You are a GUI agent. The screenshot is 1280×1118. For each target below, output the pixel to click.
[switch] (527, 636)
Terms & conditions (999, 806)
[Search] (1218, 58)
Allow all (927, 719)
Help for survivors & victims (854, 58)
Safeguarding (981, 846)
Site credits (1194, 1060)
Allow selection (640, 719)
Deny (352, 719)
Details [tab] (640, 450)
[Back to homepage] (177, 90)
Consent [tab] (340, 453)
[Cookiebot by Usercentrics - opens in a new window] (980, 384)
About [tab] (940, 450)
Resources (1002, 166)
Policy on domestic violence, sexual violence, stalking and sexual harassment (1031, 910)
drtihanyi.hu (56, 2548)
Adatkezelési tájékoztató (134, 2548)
━━━━━━
▶ _Problem description_: Set down the records again, exactly.

▶ _Solution for this problem_:
You are a GUI agent. The screenshot is 1280×1118. For each target below, output the pixel to click.
[switch] (527, 636)
Terms & conditions (999, 806)
[Search] (1218, 58)
Allow all (927, 719)
Help for survivors & victims (854, 58)
Safeguarding (981, 846)
Site credits (1194, 1060)
Allow selection (640, 719)
Deny (352, 719)
Details [tab] (640, 450)
[Back to homepage] (177, 90)
Consent [tab] (340, 453)
[Cookiebot by Usercentrics - opens in a new window] (980, 384)
About [tab] (940, 450)
Resources (1002, 166)
Policy on domestic violence, sexual violence, stalking and sexual harassment (1031, 910)
drtihanyi.hu (56, 2548)
Adatkezelési tájékoztató (134, 2548)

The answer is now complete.